▶ _TASK GOAL_
All lines below containing the string "computer" are to be copied.

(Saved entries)
-----
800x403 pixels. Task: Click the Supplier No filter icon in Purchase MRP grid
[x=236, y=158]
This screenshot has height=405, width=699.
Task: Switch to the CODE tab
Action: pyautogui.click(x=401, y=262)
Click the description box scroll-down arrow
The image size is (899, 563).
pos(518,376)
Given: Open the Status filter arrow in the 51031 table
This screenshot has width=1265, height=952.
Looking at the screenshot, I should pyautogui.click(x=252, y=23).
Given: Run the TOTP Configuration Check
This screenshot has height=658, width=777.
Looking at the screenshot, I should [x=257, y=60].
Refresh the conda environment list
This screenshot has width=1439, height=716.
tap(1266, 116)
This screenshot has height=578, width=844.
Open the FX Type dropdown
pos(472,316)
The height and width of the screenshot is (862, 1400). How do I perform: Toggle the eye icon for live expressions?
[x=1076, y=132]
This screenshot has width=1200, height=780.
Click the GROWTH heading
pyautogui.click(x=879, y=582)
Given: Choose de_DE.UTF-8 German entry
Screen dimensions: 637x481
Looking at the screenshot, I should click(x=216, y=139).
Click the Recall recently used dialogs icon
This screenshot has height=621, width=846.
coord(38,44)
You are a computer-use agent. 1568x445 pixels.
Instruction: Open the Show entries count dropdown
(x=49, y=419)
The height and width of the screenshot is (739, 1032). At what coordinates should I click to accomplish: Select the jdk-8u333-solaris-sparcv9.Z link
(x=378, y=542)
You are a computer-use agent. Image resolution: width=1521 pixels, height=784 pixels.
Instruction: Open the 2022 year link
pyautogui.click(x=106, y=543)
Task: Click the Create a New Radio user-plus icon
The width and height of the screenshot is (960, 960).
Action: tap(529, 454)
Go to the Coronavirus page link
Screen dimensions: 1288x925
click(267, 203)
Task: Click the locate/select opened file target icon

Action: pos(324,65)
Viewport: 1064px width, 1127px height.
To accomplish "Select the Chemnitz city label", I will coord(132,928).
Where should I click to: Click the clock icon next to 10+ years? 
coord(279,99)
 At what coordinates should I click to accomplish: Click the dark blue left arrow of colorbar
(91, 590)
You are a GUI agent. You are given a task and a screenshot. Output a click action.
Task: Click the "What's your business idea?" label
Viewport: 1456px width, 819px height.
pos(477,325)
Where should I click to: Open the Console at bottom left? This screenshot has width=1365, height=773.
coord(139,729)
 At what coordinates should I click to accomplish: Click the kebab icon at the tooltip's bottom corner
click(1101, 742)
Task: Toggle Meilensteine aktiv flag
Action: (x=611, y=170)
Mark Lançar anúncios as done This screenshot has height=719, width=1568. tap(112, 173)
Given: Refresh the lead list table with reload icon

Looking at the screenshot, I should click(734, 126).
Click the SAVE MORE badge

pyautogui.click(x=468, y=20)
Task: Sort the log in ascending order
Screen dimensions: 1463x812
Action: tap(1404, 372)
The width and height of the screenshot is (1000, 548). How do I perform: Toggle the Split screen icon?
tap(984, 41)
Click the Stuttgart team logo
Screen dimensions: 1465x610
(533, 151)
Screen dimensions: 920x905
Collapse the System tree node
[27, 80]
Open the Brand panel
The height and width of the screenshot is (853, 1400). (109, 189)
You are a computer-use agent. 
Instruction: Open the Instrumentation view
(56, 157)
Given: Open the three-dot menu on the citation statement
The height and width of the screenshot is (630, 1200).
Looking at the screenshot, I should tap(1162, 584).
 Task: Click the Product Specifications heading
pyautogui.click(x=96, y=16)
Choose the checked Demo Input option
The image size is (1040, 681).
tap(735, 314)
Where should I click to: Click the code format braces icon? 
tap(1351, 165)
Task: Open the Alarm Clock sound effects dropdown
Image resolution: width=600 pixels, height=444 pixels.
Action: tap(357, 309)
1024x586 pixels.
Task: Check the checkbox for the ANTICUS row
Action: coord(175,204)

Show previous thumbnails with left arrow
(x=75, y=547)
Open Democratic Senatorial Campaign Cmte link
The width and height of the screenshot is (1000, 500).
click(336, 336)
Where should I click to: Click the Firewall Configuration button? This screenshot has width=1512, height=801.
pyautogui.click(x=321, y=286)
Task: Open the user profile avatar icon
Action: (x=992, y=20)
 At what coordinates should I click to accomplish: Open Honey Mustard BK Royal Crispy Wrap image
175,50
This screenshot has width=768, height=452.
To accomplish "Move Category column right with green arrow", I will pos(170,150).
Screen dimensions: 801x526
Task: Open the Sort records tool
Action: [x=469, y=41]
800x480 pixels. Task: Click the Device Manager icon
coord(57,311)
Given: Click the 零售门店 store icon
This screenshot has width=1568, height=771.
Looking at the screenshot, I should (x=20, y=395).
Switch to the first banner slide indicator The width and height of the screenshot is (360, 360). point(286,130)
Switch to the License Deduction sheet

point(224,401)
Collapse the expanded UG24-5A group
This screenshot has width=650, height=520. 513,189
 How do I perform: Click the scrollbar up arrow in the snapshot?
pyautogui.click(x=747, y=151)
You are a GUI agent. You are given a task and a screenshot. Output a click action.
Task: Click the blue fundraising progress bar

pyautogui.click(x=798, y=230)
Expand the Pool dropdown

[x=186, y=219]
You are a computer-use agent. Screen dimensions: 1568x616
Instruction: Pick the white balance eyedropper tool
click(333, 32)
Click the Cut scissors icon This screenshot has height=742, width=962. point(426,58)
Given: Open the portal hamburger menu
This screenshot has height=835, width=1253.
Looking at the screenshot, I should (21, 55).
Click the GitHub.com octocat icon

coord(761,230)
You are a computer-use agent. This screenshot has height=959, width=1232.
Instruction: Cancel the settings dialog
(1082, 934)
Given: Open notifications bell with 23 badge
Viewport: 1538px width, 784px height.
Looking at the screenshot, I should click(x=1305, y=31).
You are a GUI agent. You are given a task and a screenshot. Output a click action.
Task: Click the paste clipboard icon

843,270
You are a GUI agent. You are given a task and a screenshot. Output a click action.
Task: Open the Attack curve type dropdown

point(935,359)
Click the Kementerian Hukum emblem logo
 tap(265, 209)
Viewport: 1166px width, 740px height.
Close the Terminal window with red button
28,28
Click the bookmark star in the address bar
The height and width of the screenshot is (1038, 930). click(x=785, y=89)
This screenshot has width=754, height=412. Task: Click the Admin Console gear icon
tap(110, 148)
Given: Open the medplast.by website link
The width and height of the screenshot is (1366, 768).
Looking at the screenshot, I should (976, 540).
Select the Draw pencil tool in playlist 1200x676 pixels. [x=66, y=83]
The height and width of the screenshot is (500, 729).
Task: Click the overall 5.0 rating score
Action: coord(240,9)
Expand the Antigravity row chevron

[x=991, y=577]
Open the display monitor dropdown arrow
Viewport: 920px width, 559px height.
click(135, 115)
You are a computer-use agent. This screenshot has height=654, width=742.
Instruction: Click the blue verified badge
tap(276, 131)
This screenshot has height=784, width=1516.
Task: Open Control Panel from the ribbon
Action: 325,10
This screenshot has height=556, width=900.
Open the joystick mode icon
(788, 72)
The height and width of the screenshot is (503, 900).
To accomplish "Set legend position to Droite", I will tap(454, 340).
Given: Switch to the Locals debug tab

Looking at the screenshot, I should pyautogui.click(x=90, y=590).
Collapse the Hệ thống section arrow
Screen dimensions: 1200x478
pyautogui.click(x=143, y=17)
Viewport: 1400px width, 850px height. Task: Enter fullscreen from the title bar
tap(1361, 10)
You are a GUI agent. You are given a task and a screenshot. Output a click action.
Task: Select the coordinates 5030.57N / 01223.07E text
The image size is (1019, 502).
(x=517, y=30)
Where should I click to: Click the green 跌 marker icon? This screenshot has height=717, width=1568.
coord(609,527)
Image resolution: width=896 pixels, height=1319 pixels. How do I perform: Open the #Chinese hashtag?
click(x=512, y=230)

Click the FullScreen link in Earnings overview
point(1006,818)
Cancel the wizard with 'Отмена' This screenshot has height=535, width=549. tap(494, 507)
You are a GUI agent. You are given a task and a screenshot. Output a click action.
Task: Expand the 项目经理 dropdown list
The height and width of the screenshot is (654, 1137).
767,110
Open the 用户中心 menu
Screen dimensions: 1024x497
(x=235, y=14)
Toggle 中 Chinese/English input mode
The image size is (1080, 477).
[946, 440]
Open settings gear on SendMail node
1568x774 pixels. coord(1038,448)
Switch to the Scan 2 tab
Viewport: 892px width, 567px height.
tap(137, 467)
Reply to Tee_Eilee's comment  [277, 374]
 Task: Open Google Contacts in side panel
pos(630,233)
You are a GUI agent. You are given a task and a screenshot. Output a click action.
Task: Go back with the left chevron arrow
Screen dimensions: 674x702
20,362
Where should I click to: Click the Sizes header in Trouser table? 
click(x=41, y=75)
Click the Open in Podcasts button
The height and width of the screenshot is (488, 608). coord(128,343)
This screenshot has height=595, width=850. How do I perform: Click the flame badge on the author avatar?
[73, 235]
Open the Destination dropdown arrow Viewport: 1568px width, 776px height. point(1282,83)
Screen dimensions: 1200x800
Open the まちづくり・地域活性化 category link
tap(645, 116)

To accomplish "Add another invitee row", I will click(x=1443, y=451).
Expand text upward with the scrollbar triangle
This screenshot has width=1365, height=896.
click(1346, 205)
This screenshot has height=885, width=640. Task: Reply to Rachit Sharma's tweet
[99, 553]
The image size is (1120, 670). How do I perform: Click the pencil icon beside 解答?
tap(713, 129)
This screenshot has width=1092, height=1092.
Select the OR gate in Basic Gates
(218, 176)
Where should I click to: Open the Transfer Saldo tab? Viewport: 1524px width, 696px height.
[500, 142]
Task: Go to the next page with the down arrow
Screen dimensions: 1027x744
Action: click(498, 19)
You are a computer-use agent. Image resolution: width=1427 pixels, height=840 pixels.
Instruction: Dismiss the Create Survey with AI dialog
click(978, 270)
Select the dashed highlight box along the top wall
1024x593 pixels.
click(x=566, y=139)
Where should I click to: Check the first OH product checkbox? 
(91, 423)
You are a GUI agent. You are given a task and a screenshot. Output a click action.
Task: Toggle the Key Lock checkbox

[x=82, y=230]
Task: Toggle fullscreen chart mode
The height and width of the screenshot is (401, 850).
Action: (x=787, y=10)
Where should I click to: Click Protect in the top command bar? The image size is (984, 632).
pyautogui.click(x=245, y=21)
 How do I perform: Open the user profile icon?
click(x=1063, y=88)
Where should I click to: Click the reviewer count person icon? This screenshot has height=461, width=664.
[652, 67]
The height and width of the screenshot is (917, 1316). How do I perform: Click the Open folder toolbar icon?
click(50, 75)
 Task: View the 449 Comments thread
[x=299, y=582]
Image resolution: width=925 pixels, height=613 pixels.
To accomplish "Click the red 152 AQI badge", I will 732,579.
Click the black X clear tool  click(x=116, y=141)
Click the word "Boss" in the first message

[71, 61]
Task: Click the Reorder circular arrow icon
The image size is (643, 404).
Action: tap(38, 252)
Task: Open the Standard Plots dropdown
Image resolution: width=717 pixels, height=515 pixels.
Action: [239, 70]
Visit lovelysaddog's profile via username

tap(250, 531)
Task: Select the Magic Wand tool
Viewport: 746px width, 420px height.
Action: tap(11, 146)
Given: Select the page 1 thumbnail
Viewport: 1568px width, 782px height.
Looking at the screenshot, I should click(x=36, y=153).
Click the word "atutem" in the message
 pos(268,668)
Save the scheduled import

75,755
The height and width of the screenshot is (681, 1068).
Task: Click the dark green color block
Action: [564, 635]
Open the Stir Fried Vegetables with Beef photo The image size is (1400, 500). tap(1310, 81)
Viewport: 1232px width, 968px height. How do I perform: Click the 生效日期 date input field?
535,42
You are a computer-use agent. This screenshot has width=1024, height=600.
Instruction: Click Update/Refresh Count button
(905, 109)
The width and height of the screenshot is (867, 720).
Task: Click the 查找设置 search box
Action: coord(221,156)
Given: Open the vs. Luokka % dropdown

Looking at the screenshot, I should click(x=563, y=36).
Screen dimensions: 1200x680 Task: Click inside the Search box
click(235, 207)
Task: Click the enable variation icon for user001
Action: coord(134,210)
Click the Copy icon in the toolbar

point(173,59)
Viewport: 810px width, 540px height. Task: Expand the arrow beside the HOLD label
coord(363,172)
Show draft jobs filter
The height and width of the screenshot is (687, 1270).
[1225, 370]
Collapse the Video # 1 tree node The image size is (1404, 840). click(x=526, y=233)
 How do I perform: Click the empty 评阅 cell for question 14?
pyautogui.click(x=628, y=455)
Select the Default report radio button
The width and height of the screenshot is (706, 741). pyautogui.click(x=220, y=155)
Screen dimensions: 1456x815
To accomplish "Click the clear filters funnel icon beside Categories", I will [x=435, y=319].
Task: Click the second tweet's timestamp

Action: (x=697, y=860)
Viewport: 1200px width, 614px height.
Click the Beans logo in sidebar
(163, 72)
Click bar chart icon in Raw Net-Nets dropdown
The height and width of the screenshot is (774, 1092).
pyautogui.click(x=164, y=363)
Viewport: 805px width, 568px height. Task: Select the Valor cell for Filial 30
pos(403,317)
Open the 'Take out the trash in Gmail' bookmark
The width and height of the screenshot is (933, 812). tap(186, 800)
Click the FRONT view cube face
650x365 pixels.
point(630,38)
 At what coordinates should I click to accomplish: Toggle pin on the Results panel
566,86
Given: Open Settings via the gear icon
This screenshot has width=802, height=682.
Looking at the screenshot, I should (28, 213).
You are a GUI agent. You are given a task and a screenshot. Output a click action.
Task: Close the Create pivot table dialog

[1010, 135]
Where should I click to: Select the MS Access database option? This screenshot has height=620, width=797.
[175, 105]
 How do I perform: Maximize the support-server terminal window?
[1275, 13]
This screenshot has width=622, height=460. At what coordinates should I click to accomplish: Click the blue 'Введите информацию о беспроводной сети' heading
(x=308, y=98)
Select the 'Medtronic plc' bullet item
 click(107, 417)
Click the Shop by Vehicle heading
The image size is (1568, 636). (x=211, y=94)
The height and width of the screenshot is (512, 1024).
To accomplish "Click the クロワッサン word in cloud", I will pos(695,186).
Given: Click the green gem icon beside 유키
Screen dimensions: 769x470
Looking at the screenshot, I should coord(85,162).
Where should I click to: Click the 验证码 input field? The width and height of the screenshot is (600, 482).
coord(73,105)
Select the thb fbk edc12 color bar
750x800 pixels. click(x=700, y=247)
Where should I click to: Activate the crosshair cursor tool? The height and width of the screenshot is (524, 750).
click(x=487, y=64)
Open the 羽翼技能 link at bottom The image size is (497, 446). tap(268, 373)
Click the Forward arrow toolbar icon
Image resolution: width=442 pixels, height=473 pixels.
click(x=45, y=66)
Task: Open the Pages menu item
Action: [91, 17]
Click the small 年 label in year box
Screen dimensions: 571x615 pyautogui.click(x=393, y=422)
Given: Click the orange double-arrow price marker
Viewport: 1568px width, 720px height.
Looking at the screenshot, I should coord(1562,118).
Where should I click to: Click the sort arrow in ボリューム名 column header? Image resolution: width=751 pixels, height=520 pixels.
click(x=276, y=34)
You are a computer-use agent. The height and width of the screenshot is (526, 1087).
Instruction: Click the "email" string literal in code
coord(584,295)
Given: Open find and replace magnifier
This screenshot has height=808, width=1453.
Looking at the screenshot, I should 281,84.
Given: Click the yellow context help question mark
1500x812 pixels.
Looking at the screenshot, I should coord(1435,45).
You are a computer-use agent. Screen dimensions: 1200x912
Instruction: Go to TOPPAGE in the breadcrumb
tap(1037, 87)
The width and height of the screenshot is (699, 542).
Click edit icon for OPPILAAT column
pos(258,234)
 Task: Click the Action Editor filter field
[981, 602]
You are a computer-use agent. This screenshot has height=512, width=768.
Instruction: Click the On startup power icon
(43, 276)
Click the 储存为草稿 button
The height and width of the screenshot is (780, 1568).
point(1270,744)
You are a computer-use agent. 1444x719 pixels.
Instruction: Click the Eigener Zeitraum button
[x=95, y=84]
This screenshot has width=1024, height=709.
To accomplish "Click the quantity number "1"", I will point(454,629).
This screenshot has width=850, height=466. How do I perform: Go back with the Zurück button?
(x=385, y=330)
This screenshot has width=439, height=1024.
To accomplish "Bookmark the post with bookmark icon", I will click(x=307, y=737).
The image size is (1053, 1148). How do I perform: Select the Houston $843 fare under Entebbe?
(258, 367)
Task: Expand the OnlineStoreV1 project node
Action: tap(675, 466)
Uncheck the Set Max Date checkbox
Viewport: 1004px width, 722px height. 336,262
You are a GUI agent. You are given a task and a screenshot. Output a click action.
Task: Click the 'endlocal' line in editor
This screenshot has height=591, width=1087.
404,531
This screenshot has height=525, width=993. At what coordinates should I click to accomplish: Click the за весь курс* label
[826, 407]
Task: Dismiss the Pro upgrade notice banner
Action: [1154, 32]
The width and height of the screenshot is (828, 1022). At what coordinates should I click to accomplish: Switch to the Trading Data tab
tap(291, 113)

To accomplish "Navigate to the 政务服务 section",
-----
▶ _WRITTEN REPLY_
You are a computer-use agent. 1568x445 pixels.
You are a computer-use agent. Image resolution: width=1521 pixels, height=784 pixels.
You are a computer-use agent. 
You are a computer-use agent. Screen dimensions: 1568x616
You are a computer-use agent. This screenshot has height=959, width=1232.
You are a computer-use agent. This screenshot has height=654, width=742.
You are a computer-use agent. Image resolution: width=1427 pixels, height=840 pixels.
You are a computer-use agent. This screenshot has width=1024, height=600.
You are a computer-use agent. The height and width of the screenshot is (526, 1087).
You are a computer-use agent. Screen dimensions: 1200x912
You are a computer-use agent. This screenshot has height=512, width=768.
You are a computer-use agent. 1444x719 pixels.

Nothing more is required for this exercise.